▶ [Work instructions]:
In full and unaltered, output the records below.

▶ [Extracted material]:
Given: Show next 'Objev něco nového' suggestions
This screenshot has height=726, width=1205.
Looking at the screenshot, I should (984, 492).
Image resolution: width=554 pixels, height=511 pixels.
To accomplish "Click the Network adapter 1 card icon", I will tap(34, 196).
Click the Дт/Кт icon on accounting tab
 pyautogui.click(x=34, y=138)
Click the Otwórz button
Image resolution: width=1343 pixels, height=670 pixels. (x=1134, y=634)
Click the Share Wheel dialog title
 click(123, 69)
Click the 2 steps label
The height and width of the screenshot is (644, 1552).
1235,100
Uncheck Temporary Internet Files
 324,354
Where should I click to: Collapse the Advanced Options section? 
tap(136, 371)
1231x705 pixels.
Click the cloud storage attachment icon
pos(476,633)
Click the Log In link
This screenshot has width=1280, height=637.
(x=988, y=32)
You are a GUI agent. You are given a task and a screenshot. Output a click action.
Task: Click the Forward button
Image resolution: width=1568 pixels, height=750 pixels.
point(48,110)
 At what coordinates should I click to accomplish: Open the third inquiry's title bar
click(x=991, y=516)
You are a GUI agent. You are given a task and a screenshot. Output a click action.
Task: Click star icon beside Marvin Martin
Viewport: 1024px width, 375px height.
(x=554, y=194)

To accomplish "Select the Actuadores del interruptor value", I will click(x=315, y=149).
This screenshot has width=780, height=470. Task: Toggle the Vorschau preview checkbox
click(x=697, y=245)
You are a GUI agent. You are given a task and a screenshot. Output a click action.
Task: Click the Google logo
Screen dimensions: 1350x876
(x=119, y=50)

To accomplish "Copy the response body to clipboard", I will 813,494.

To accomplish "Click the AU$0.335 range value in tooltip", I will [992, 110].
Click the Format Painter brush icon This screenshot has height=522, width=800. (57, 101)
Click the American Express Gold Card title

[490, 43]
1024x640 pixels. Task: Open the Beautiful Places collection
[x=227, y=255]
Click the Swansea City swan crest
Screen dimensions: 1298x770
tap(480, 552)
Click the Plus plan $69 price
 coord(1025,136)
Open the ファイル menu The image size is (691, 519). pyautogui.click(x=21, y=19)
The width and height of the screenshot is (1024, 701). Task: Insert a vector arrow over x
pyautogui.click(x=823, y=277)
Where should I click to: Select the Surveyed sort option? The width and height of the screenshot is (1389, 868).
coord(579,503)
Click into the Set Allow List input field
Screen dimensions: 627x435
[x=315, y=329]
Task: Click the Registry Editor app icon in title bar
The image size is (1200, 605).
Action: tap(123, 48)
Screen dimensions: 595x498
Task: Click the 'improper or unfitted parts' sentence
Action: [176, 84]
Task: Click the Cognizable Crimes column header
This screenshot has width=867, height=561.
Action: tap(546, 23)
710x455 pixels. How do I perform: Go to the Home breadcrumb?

▶ [Exercise solution]:
Given: Show next 'Objev něco nového' suggestions
This screenshot has height=726, width=1205.
Looking at the screenshot, I should (984, 492).
Image resolution: width=554 pixels, height=511 pixels.
To accomplish "Click the Network adapter 1 card icon", I will tap(34, 196).
Click the Дт/Кт icon on accounting tab
 pyautogui.click(x=34, y=138)
Click the Otwórz button
Image resolution: width=1343 pixels, height=670 pixels. (x=1134, y=634)
Click the Share Wheel dialog title
 click(123, 69)
Click the 2 steps label
The height and width of the screenshot is (644, 1552).
1235,100
Uncheck Temporary Internet Files
 324,354
Where should I click to: Collapse the Advanced Options section? 
tap(136, 371)
1231x705 pixels.
Click the cloud storage attachment icon
pos(476,633)
Click the Log In link
This screenshot has width=1280, height=637.
(x=988, y=32)
You are a GUI agent. You are given a task and a screenshot. Output a click action.
Task: Click the Forward button
Image resolution: width=1568 pixels, height=750 pixels.
point(48,110)
 At what coordinates should I click to accomplish: Open the third inquiry's title bar
click(x=991, y=516)
You are a GUI agent. You are given a task and a screenshot. Output a click action.
Task: Click star icon beside Marvin Martin
Viewport: 1024px width, 375px height.
(x=554, y=194)

To accomplish "Select the Actuadores del interruptor value", I will click(x=315, y=149).
This screenshot has width=780, height=470. Task: Toggle the Vorschau preview checkbox
click(x=697, y=245)
You are a GUI agent. You are given a task and a screenshot. Output a click action.
Task: Click the Google logo
Screen dimensions: 1350x876
(x=119, y=50)

To accomplish "Copy the response body to clipboard", I will 813,494.

To accomplish "Click the AU$0.335 range value in tooltip", I will [992, 110].
Click the Format Painter brush icon This screenshot has height=522, width=800. (57, 101)
Click the American Express Gold Card title

[490, 43]
1024x640 pixels. Task: Open the Beautiful Places collection
[x=227, y=255]
Click the Swansea City swan crest
Screen dimensions: 1298x770
tap(480, 552)
Click the Plus plan $69 price
 coord(1025,136)
Open the ファイル menu The image size is (691, 519). pyautogui.click(x=21, y=19)
The width and height of the screenshot is (1024, 701). Task: Insert a vector arrow over x
pyautogui.click(x=823, y=277)
Where should I click to: Select the Surveyed sort option? The width and height of the screenshot is (1389, 868).
coord(579,503)
Click into the Set Allow List input field
Screen dimensions: 627x435
[x=315, y=329]
Task: Click the Registry Editor app icon in title bar
The image size is (1200, 605).
Action: tap(123, 48)
Screen dimensions: 595x498
Task: Click the 'improper or unfitted parts' sentence
Action: [176, 84]
Task: Click the Cognizable Crimes column header
This screenshot has width=867, height=561.
Action: tap(546, 23)
710x455 pixels. How do I perform: Go to the Home breadcrumb?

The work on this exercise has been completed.